Wednesday, 19 August 2009 — 13:45

“Andi? Earth to Andi.”

“Oh I’m sorry.”

The embarrassment was palpable.

“Where were you?”

“I’m sorry.” Even now, back in the real world, Andi seemed confused, reluctant to talk. “Sometimes when I’m thinking about a problem I immerse myself in it so completely, the world could end and I wouldn’t notice.”

Juanita brushed it off.

“The thing that puzzles me is how could anyone fiddle the jury software in such a way as to exclude blacks? I mean the data on the voting register and drivers license records wouldn’t include any reference to race — at least not the data that’s fed to the court administration for jury selection purposes.”

“I don’t understand either. But if I’m right then they must have found some way. Maybe they rigged it to screen out certain selected names?”
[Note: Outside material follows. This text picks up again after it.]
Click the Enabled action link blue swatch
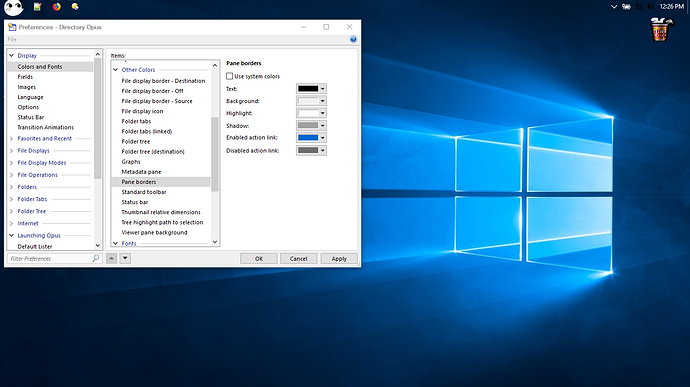pyautogui.click(x=308, y=138)
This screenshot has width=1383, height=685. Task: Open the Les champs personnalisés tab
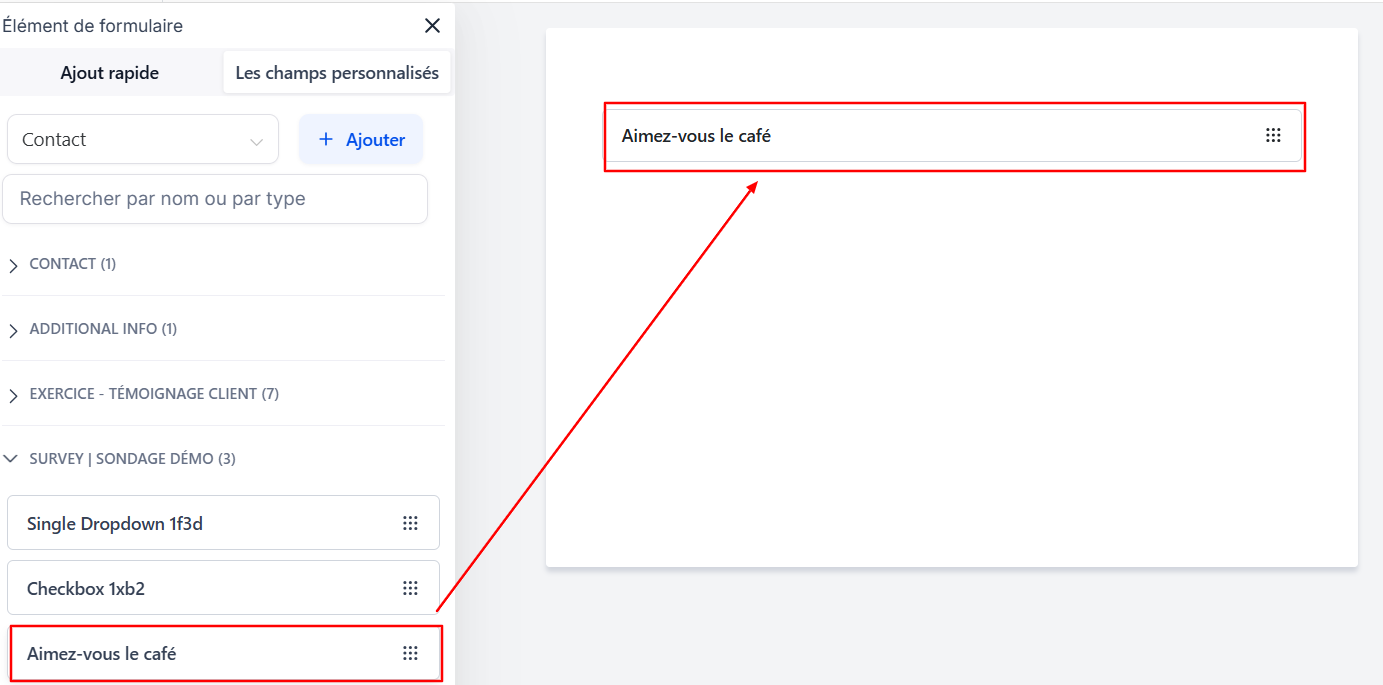click(x=337, y=73)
“Like what?” asked Juanita, almost laughing. “Jackson? Washington?”

“Or maybe first names.”

Juanita’s smile widened.

“LaToyah? Denzel?”

“Okay! Okay! I get the point.”

“Look I’m sorry. I’m not trying to make fun of you. But that’s one explanation that’s not going to fly.”

“Well maybe they rigged the software to screen out names from street addresses with large numbers of people with the same surname. In other words big families.”

“That would screen out a lot of Hispanics, and a lot of Irish and Polish Catholics. Oh yes, and a lot of Mormons!”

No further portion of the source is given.